-------- Passage --------
If that argument is valid, how can I show that N is normal?
 
AdrianZ said:
well, then is this argument valid?

first I should show that N is a subgroup of G, it means I should prove that for any a and b in N, ab-1 is also in N.

[itex]\forall p,b \in N: \forall a \in G, \exists h_1,h_2 \in H : p=a^{-1}h_1a , b=a^{-1}h_2a[/itex]
[itex]pb^{-1}= a^{-1}h_1a(a^{-1}h_2a)^{-1}=a^{-1}h_1a(a)^{-1}h_2^{-1}(a^{-1})^{-1}=a^{-1}hh^{-1}a \implies \exists h_3 \in H, \forall a \in G: a^{-1}h_3a=pb^{-1}[/itex]
hence, [itex]pb^{-1} \in N[/itex] and N is a subgroup of G.

Looks good.

If that argument is valid, how can I show that N is normal?

Take p in N arbitrary and show that [itex]a^{-1}pa[/itex] is also in N.
 
i think you're focusing too much on the h's. in the intersection it's the a's that serve as the index. and these range over every element of G. that's important.

so we are taking the intersection of H, aHa-1,bHb-1, etc.

now, suppose we have some fixed element of G, g.

as a ranges over the entire group G, doesn't ga as well?

that is, doesn't:

[tex]\bigcap_{a \in G} aHa^{-1} = \bigcap_{ga \in G} (ga)H(ga)^{-1}[/tex]
-------- Records provided --------
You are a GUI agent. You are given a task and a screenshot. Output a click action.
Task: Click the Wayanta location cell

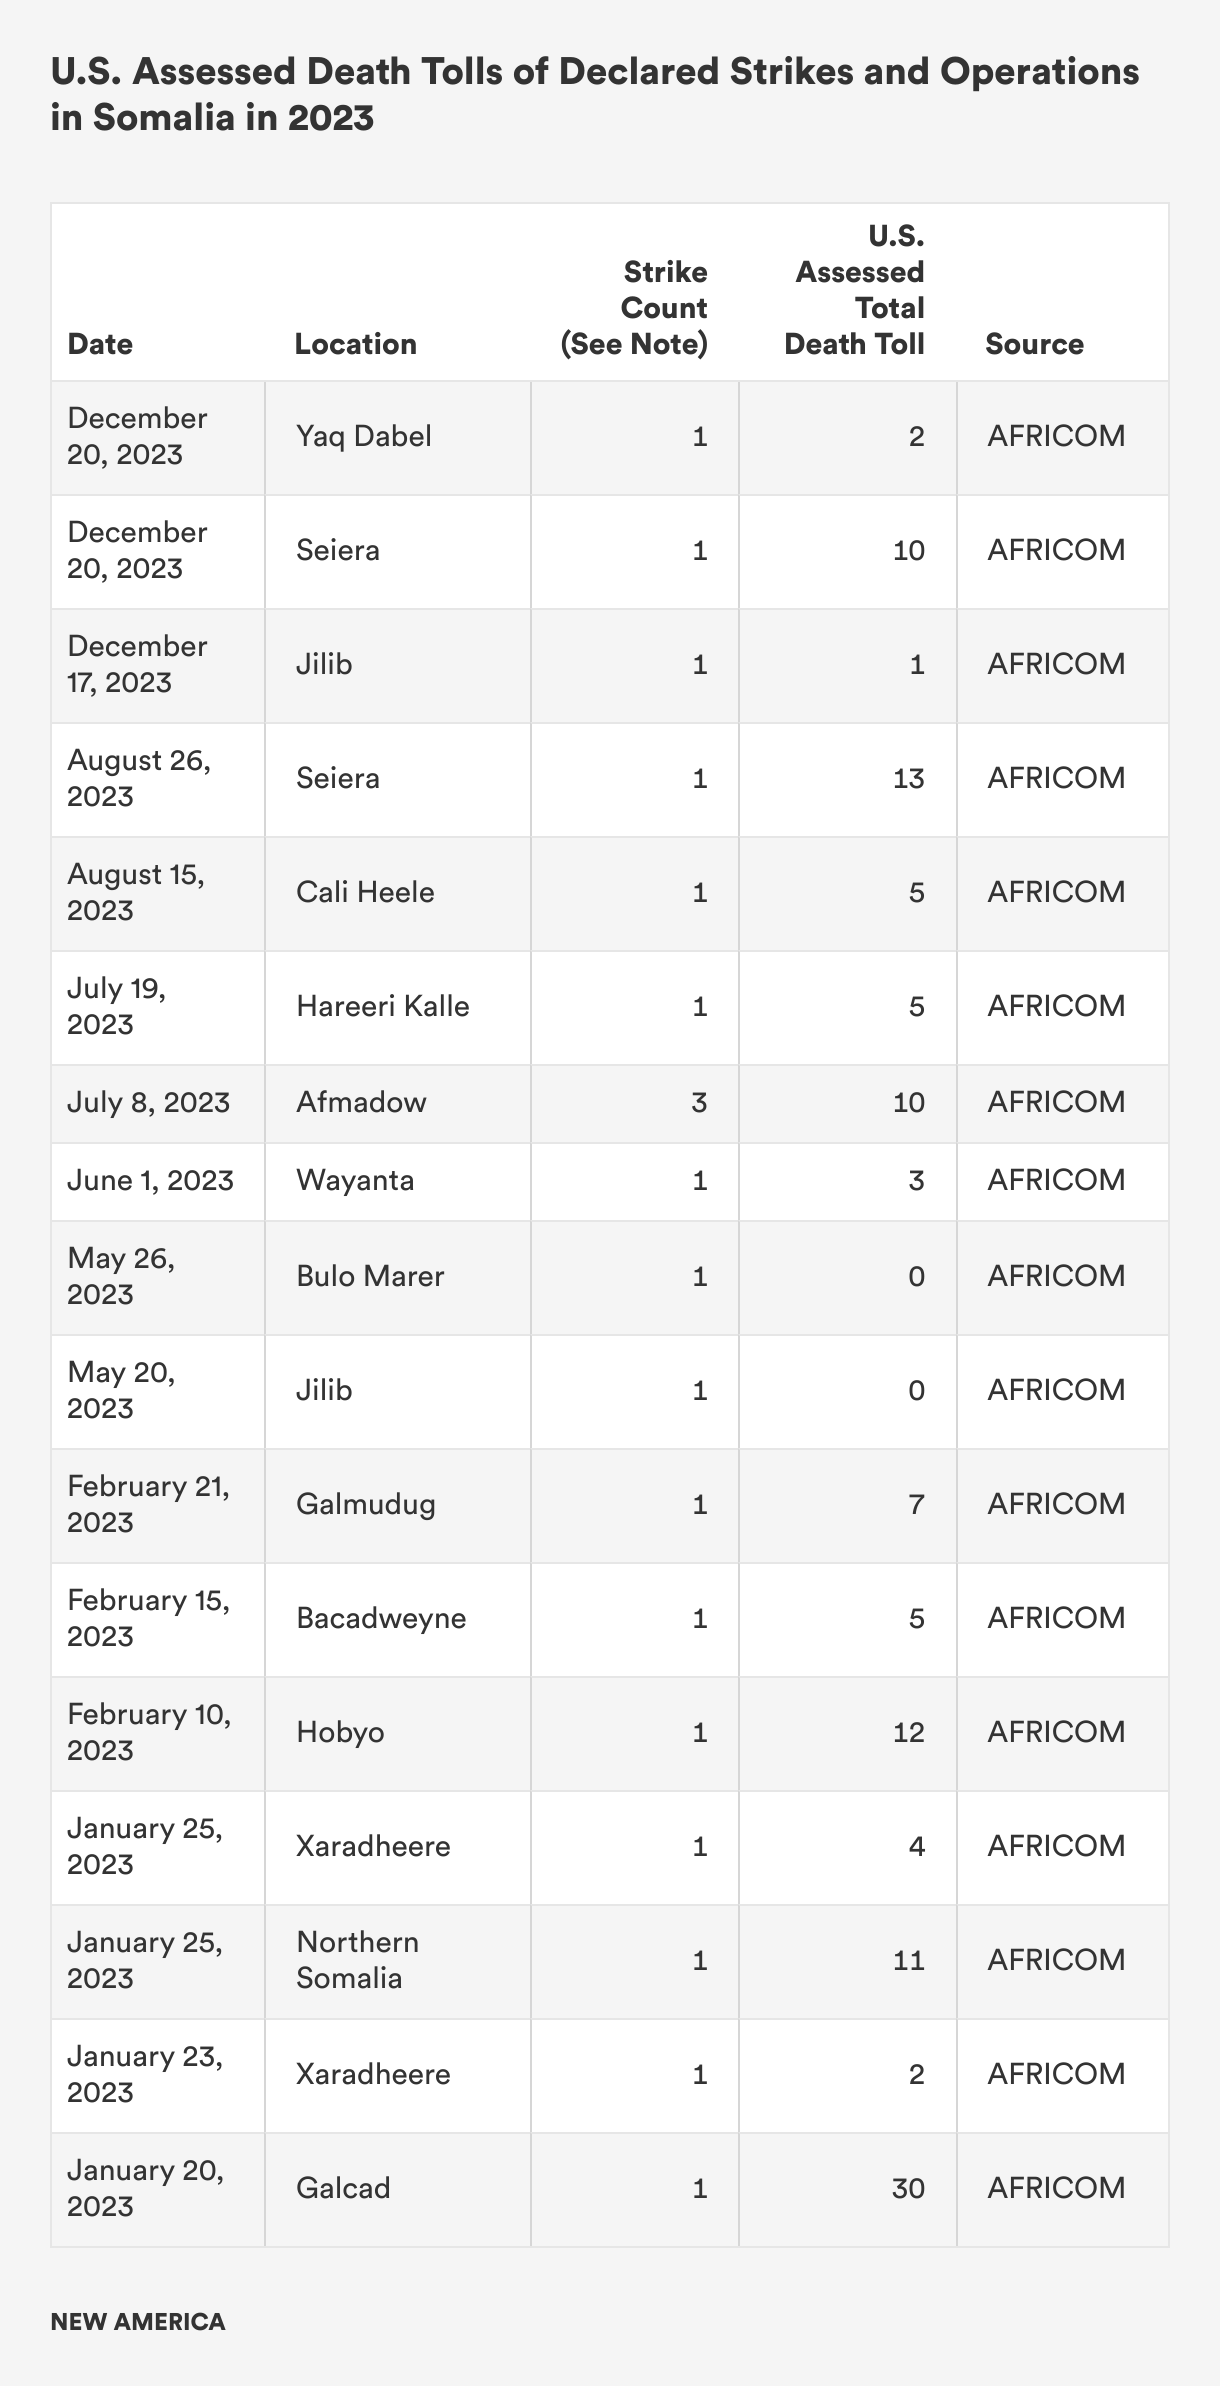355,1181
--------
-------- Records provided --------
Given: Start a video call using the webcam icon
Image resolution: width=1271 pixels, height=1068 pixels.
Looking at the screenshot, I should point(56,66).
--------
● **Written instruction 1**
Reproduce the group theory thread from "first I should" to "subgroup of G.", substituting "closed subset" for every occurrence of "subgroup".
● **Written instruction 2**
Copy out verbatim the lines in the records from the line with "Given: Start a" to the line with "Looking at the".

● **Complete answer 1**
first I should show that N is a closed subset of G, it means I should prove that for any a and b in N, ab-1 is also in N.

[itex]\forall p,b \in N: \forall a \in G, \exists h_1,h_2 \in H : p=a^{-1}h_1a , b=a^{-1}h_2a[/itex]
[itex]pb^{-1}= a^{-1}h_1a(a^{-1}h_2a)^{-1}=a^{-1}h_1a(a)^{-1}h_2^{-1}(a^{-1})^{-1}=a^{-1}hh^{-1}a \implies \exists h_3 \in H, \forall a \in G: a^{-1}h_3a=pb^{-1}[/itex]
hence, [itex]pb^{-1} \in N[/itex] and N is a closed subset of G.

● **Complete answer 2**
Given: Start a video call using the webcam icon
Image resolution: width=1271 pixels, height=1068 pixels.
Looking at the screenshot, I should point(56,66).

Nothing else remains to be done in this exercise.